Mid-Atlantic Scientific Dive Unit
The mission of the EPA Mid-Atlantic Scientific Dive Unit is to provide services to EPA, states and other partners to study, protect and restore healthy waters.
The EPA Mid-Atlantic Scientific Dive Unit consists of scientists, engineers and biologists that are trained and certified to work underwater in support of EPA and partner programs. The team averages over 100 dives a year in conditions ranging from freshwater quarries, lakes and rivers to salt water bays and the open ocean. Often dives are conducted in dark and low visibility conditions. For ocean dives, the team operates from the Ocean Survey Vessel Bold or charter vessels. For dives into the Delaware and Chesapeake Bays, the team uses the Research Vessel Lear. For dives into quarries, lakes, and rivers EPA has several small boats (12 to 18 feet long) that can be used.
Current and past projects include:
- Studies of artificial reefs in Delaware Bay and along the coast
- Studies of hard bottom sponges and worms in Delaware Bay
- Assessment of dump sites
- Location and identification of drums that are in an aquatic environment
- Studies of the infestation of zebra mussels in the Ohio River from Pennsylvania and West Virginia through Kentucky
- Searching for Shuttle Columbia debris (PowerPoint) (29 pp, 3.2MB) in Toledo Bend Reservoir in Texas
- Studies and/or relocation of endangered freshwater mussels in the Monongahela and Allegheny Rivers
- FY 2010 Annual Report (PDF) (7 pp, 181K, About PDF)
The Unit has skills in scientific observation and data collection, underwater navigation and searches, video and still photography, benthic and water quality sampling, and diving under low visibility conditions.
Unit equipment includes steel and aluminum dive cylinders from 50 up to 130 cubic feet in size that can be filled with air or enriched oxygen (nitrox) breathing gas, basic scuba regulators, Aga mask that can be used for hard-line or wireless underwater communication, a range of dry and wetsuits, a diver recall system, first aid, trauma, and oxygen kits, backboard, as well as a remotely operated vehicle (ROV).
To be qualified for training as an EPA diver you must have; successfully completed a basic diver training course offered by one of the nationally recognized agencies (e.g.
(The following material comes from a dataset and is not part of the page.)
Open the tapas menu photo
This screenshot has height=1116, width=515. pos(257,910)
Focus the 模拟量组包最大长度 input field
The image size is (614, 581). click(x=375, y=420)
NAUI, PADI, YMCA or approved colleges and universities), completed 25 dives including at least 4 open water dives, passed a physical examination, and passed a first aid, CPR and AED training class. The trainee diver must then complete an intensive week-long class and successfully complete exercises, demonstrate in-water skills and pass a written examination.
Members of the EPA Mid-Atlantic Dive Unit have, at a minimum, the following certifications:
- Basic Open Water, Nitrox, Drysuit, Emergency Oxygen Administration
- CPR/First Aid/AED,
- Diving Accident Management, and
- 40 Hour Hazardous Site Worker.
Dive Masters have a minimum of 100 scientific or working dives and have successfully completed an EPA Dive Master Training Program. All divers must maintain proficiency by passing an annual physical, maintaining certifications and diving regularly.